─── Data shown

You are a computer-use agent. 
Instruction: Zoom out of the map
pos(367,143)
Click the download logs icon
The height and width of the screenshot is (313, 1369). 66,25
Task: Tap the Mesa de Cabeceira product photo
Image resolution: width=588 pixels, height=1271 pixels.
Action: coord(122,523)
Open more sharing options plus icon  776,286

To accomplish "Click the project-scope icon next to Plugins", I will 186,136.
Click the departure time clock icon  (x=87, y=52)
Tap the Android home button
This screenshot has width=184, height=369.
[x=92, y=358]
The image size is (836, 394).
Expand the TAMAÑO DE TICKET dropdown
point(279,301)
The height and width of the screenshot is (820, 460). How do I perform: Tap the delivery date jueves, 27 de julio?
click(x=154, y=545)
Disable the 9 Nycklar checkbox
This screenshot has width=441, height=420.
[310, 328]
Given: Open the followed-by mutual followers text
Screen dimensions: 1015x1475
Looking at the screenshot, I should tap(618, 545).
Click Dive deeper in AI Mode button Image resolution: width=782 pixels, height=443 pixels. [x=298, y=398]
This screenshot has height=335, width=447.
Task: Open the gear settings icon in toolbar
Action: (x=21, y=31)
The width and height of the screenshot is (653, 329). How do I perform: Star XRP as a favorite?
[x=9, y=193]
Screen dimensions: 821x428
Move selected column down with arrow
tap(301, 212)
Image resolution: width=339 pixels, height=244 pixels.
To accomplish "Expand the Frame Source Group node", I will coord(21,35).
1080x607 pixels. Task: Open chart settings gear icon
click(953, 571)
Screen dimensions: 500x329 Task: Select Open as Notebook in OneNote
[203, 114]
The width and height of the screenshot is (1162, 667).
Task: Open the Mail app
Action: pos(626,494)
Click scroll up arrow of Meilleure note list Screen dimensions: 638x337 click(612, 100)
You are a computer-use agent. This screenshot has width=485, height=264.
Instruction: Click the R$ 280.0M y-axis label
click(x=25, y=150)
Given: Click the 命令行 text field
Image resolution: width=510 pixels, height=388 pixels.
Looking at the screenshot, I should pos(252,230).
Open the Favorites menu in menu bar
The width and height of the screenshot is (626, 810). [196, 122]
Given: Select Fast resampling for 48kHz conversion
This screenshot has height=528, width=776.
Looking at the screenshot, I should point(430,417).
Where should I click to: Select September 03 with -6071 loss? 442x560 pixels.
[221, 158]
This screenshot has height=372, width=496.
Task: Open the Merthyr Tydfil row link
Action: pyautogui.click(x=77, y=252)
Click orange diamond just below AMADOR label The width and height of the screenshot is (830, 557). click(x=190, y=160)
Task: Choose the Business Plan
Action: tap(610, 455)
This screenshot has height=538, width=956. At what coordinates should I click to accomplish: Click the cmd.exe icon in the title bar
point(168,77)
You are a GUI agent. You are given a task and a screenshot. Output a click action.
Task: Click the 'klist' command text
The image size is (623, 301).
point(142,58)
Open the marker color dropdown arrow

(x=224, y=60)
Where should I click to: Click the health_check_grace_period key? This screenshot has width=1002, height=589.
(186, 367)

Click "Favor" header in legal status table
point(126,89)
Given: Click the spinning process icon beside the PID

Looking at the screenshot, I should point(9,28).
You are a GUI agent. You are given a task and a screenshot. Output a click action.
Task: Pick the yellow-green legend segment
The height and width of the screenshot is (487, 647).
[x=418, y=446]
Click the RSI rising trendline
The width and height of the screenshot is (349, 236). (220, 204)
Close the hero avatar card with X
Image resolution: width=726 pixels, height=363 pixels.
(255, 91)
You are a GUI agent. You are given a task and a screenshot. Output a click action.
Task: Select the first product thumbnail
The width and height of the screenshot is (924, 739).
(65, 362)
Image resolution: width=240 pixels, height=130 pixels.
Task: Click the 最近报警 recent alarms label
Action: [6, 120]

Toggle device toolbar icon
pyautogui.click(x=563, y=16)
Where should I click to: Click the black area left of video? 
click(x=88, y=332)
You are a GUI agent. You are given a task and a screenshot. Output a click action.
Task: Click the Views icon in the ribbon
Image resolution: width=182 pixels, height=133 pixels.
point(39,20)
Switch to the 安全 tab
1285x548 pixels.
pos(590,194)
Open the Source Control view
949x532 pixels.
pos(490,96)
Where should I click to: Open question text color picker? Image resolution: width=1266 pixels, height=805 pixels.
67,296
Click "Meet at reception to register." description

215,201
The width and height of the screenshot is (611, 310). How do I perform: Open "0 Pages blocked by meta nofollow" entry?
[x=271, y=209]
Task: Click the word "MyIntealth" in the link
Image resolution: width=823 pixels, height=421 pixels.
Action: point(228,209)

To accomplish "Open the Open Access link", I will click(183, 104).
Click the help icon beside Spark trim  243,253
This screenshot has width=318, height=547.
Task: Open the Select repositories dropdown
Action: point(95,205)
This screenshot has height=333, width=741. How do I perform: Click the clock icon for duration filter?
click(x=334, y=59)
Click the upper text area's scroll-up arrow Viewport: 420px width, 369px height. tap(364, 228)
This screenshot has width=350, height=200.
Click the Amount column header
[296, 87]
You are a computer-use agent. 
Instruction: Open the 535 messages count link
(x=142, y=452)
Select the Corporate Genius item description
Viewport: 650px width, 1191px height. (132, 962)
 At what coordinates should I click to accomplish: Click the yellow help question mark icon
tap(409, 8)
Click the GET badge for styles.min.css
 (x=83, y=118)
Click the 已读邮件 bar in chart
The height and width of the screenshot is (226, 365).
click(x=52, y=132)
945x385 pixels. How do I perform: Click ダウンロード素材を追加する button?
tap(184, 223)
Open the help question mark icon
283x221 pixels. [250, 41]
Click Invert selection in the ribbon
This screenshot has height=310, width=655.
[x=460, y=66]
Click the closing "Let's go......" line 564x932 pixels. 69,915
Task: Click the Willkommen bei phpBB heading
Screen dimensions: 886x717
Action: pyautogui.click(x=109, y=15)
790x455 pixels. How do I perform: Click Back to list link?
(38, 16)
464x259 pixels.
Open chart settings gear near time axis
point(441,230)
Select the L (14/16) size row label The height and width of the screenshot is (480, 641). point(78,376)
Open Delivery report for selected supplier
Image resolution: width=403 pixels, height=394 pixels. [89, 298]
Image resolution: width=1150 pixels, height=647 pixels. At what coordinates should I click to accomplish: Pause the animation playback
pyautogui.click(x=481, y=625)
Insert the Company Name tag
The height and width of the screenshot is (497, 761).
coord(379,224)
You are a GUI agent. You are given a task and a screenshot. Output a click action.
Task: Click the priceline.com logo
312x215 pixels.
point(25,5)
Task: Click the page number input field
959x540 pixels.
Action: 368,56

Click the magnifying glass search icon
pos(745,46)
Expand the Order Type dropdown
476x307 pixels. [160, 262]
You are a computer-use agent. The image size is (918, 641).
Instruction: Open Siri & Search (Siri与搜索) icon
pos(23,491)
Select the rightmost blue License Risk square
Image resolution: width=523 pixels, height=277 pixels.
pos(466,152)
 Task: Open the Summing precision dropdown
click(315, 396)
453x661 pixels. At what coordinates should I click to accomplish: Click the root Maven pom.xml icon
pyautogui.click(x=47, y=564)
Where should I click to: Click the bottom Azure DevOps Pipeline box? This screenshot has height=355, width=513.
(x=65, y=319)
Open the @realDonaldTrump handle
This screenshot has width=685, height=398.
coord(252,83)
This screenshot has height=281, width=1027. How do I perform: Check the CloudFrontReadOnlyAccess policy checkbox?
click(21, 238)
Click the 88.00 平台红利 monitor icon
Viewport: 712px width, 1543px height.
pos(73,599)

──────

Each line of the data is to be restated exactly.

Answer space »
You are a computer-use agent. 
Instruction: Zoom out of the map
pos(367,143)
Click the download logs icon
The height and width of the screenshot is (313, 1369). 66,25
Task: Tap the Mesa de Cabeceira product photo
Image resolution: width=588 pixels, height=1271 pixels.
Action: coord(122,523)
Open more sharing options plus icon  776,286

To accomplish "Click the project-scope icon next to Plugins", I will 186,136.
Click the departure time clock icon  (x=87, y=52)
Tap the Android home button
This screenshot has width=184, height=369.
[x=92, y=358]
The image size is (836, 394).
Expand the TAMAÑO DE TICKET dropdown
point(279,301)
The height and width of the screenshot is (820, 460). How do I perform: Tap the delivery date jueves, 27 de julio?
click(x=154, y=545)
Disable the 9 Nycklar checkbox
This screenshot has width=441, height=420.
[310, 328]
Given: Open the followed-by mutual followers text
Screen dimensions: 1015x1475
Looking at the screenshot, I should tap(618, 545).
Click Dive deeper in AI Mode button Image resolution: width=782 pixels, height=443 pixels. [x=298, y=398]
This screenshot has height=335, width=447.
Task: Open the gear settings icon in toolbar
Action: (x=21, y=31)
The width and height of the screenshot is (653, 329). How do I perform: Star XRP as a favorite?
[x=9, y=193]
Screen dimensions: 821x428
Move selected column down with arrow
tap(301, 212)
Image resolution: width=339 pixels, height=244 pixels.
To accomplish "Expand the Frame Source Group node", I will coord(21,35).
1080x607 pixels. Task: Open chart settings gear icon
click(953, 571)
Screen dimensions: 500x329 Task: Select Open as Notebook in OneNote
[203, 114]
The width and height of the screenshot is (1162, 667).
Task: Open the Mail app
Action: pos(626,494)
Click scroll up arrow of Meilleure note list Screen dimensions: 638x337 click(612, 100)
You are a computer-use agent. This screenshot has width=485, height=264.
Instruction: Click the R$ 280.0M y-axis label
click(x=25, y=150)
Given: Click the 命令行 text field
Image resolution: width=510 pixels, height=388 pixels.
Looking at the screenshot, I should pos(252,230).
Open the Favorites menu in menu bar
The width and height of the screenshot is (626, 810). [196, 122]
Given: Select Fast resampling for 48kHz conversion
This screenshot has height=528, width=776.
Looking at the screenshot, I should point(430,417).
Where should I click to: Select September 03 with -6071 loss? 442x560 pixels.
[221, 158]
This screenshot has height=372, width=496.
Task: Open the Merthyr Tydfil row link
Action: pyautogui.click(x=77, y=252)
Click orange diamond just below AMADOR label The width and height of the screenshot is (830, 557). click(x=190, y=160)
Task: Choose the Business Plan
Action: tap(610, 455)
This screenshot has height=538, width=956. At what coordinates should I click to accomplish: Click the cmd.exe icon in the title bar
point(168,77)
You are a GUI agent. You are given a task and a screenshot. Output a click action.
Task: Click the 'klist' command text
The image size is (623, 301).
point(142,58)
Open the marker color dropdown arrow

(x=224, y=60)
Where should I click to: Click the health_check_grace_period key? This screenshot has width=1002, height=589.
(186, 367)

Click "Favor" header in legal status table
point(126,89)
Given: Click the spinning process icon beside the PID

Looking at the screenshot, I should point(9,28).
You are a GUI agent. You are given a task and a screenshot. Output a click action.
Task: Pick the yellow-green legend segment
The height and width of the screenshot is (487, 647).
[x=418, y=446]
Click the RSI rising trendline
The width and height of the screenshot is (349, 236). (220, 204)
Close the hero avatar card with X
Image resolution: width=726 pixels, height=363 pixels.
(255, 91)
You are a GUI agent. You are given a task and a screenshot. Output a click action.
Task: Select the first product thumbnail
The width and height of the screenshot is (924, 739).
(65, 362)
Image resolution: width=240 pixels, height=130 pixels.
Task: Click the 最近报警 recent alarms label
Action: [6, 120]

Toggle device toolbar icon
pyautogui.click(x=563, y=16)
Where should I click to: Click the black area left of video? 
click(x=88, y=332)
You are a GUI agent. You are given a task and a screenshot. Output a click action.
Task: Click the Views icon in the ribbon
Image resolution: width=182 pixels, height=133 pixels.
point(39,20)
Switch to the 安全 tab
1285x548 pixels.
pos(590,194)
Open the Source Control view
949x532 pixels.
pos(490,96)
Where should I click to: Open question text color picker? Image resolution: width=1266 pixels, height=805 pixels.
67,296
Click "Meet at reception to register." description

215,201
The width and height of the screenshot is (611, 310). How do I perform: Open "0 Pages blocked by meta nofollow" entry?
[x=271, y=209]
Task: Click the word "MyIntealth" in the link
Image resolution: width=823 pixels, height=421 pixels.
Action: point(228,209)

To accomplish "Open the Open Access link", I will click(183, 104).
Click the help icon beside Spark trim  243,253
This screenshot has width=318, height=547.
Task: Open the Select repositories dropdown
Action: point(95,205)
This screenshot has height=333, width=741. How do I perform: Click the clock icon for duration filter?
click(x=334, y=59)
Click the upper text area's scroll-up arrow Viewport: 420px width, 369px height. tap(364, 228)
This screenshot has width=350, height=200.
Click the Amount column header
[296, 87]
You are a computer-use agent. 
Instruction: Open the 535 messages count link
(x=142, y=452)
Select the Corporate Genius item description
Viewport: 650px width, 1191px height. (132, 962)
 At what coordinates should I click to accomplish: Click the yellow help question mark icon
tap(409, 8)
Click the GET badge for styles.min.css
 (x=83, y=118)
Click the 已读邮件 bar in chart
The height and width of the screenshot is (226, 365).
click(x=52, y=132)
945x385 pixels. How do I perform: Click ダウンロード素材を追加する button?
tap(184, 223)
Open the help question mark icon
283x221 pixels. [250, 41]
Click Invert selection in the ribbon
This screenshot has height=310, width=655.
[x=460, y=66]
Click the closing "Let's go......" line 564x932 pixels. 69,915
Task: Click the Willkommen bei phpBB heading
Screen dimensions: 886x717
Action: pyautogui.click(x=109, y=15)
790x455 pixels. How do I perform: Click Back to list link?
(38, 16)
464x259 pixels.
Open chart settings gear near time axis
point(441,230)
Select the L (14/16) size row label The height and width of the screenshot is (480, 641). point(78,376)
Open Delivery report for selected supplier
Image resolution: width=403 pixels, height=394 pixels. [89, 298]
Image resolution: width=1150 pixels, height=647 pixels. At what coordinates should I click to accomplish: Pause the animation playback
pyautogui.click(x=481, y=625)
Insert the Company Name tag
The height and width of the screenshot is (497, 761).
coord(379,224)
You are a GUI agent. You are given a task and a screenshot. Output a click action.
Task: Click the priceline.com logo
312x215 pixels.
point(25,5)
Task: Click the page number input field
959x540 pixels.
Action: 368,56

Click the magnifying glass search icon
pos(745,46)
Expand the Order Type dropdown
476x307 pixels. [160, 262]
You are a computer-use agent. The image size is (918, 641).
Instruction: Open Siri & Search (Siri与搜索) icon
pos(23,491)
Select the rightmost blue License Risk square
Image resolution: width=523 pixels, height=277 pixels.
pos(466,152)
 Task: Open the Summing precision dropdown
click(315, 396)
453x661 pixels. At what coordinates should I click to accomplish: Click the root Maven pom.xml icon
pyautogui.click(x=47, y=564)
Where should I click to: Click the bottom Azure DevOps Pipeline box? This screenshot has height=355, width=513.
(x=65, y=319)
Open the @realDonaldTrump handle
This screenshot has width=685, height=398.
coord(252,83)
This screenshot has height=281, width=1027. How do I perform: Check the CloudFrontReadOnlyAccess policy checkbox?
click(21, 238)
Click the 88.00 平台红利 monitor icon
Viewport: 712px width, 1543px height.
pos(73,599)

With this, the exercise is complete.